That brings us to the end of this course on

the Fundamentals of Reinforcement Learning.

Congratulations.

You now have a solid foundation to dive into

the concepts and algorithms we'll

cover in the rest of the specialization.

We started off with

an introduction to the idea of choosing

actions to maximize reward in bandits.

In bandits, we have a fixed set of

actions or arms to choose from.

Each action gives us a reward

according to some unknown distribution.

We would like to always pull the arm

that provides the highest reward on average.

Since we don't know the reward distributions initially,

we have to try each are many times

to get an idea of each average.

This brought us to

the exploration-exploitation trade-off.

Pull the arm that looks best now too much,

and you might miss out on another better arm

that only appeared worse due to insufficient information.

Spent too long exploring all the possibilities,

and you might sacrifice exploiting an arm

that you have good reason to believe

has much higher value.

We talked about various strategies

to handle this trade-off.

Dealing with bandits introduces

many interesting questions such as

how to handle the exploration-exploitation trade-off.

However, bandits don't include everything.

The k-arm bandit problem presents

the agent with the same situation at each time-step.

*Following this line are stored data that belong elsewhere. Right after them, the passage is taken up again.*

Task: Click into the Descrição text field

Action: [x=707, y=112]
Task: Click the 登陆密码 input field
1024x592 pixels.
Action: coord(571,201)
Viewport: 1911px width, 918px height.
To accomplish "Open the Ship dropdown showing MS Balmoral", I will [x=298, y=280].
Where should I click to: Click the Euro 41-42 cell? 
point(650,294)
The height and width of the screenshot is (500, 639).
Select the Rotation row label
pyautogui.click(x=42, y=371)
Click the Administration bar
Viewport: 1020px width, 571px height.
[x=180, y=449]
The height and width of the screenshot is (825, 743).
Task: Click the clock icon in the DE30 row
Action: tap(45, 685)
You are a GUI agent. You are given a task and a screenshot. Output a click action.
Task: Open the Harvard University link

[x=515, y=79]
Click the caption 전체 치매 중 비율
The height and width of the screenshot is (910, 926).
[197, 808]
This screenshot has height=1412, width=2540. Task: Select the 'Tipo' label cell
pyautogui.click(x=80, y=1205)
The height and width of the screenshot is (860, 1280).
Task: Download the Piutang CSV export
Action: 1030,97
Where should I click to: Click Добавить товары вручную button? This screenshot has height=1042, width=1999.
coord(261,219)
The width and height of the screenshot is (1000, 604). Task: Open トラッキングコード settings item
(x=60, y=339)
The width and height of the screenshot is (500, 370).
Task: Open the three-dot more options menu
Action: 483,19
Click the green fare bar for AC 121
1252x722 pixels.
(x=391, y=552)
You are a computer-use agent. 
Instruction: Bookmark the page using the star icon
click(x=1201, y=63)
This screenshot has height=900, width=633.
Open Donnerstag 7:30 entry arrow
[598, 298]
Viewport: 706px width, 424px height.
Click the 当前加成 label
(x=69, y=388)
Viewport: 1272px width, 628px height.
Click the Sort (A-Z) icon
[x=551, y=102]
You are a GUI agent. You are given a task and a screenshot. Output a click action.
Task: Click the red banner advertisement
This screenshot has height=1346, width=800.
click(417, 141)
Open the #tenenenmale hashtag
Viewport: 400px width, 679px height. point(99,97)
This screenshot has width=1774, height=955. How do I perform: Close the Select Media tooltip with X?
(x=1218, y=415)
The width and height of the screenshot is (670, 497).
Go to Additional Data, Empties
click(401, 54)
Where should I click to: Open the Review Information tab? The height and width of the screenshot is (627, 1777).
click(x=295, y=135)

There is a single best action and no need to

associate different actions to different situations.

The impact of the agent's action selection is

immediate and the reward is not delayed.

To better model the complexity of real-world problems,

we introduce Markov Decision Processes or MDPs.

In MDPs, the action chosen by

the agent impacts not only the

immediate reward but also the next state.

In turn, this affects the potential for future reward.

So actions can have a long-term consequence.

We introduced the idea of return,

which is a potentially discounted sum of future rewards.

The MDP formalism can be used to

model many interesting real-world problems.

The solution methods we explore in

this specialization will be

applicable to a broad range of problems.

The first step is always to frame your problem as an MDP.

After introducing MDPs, we started

describe some of the basic concepts

of reinforcement learning.

The policy tells the agent had act in each state.

The value function estimates

the expected future return for

each stage or each state-action pair

under a certain policy.

Bellman equations link the value of each state or

each state-action pair to

the value of its possible successors.

Finally, we introduced dynamic programming algorithms.

These algorithms provide methods for solving

the two tasks of prediction and control,

as long as we have

direct access to the environment dynamics.

In the reinforcement learning problem,

we will not assume we know the dynamics.

After all, in the real world,

we can't always expect to know the effect

of each of our actions until we try them.

Dynamic programming algorithms provide

an essential foundation for

the reinforced learning algorithms,

we will cover in the rest of the specialization.

Give yourself a pat on the back

for getting through all this material.

You now have all the background to

understand the reinforcement learning setting.

In the next course, we will

discuss algorithms for estimating

value functions and policies directly from experience.

These sample-based learning algorithms do not require

or even estimate the transmission dynamics.

Hope to see you there.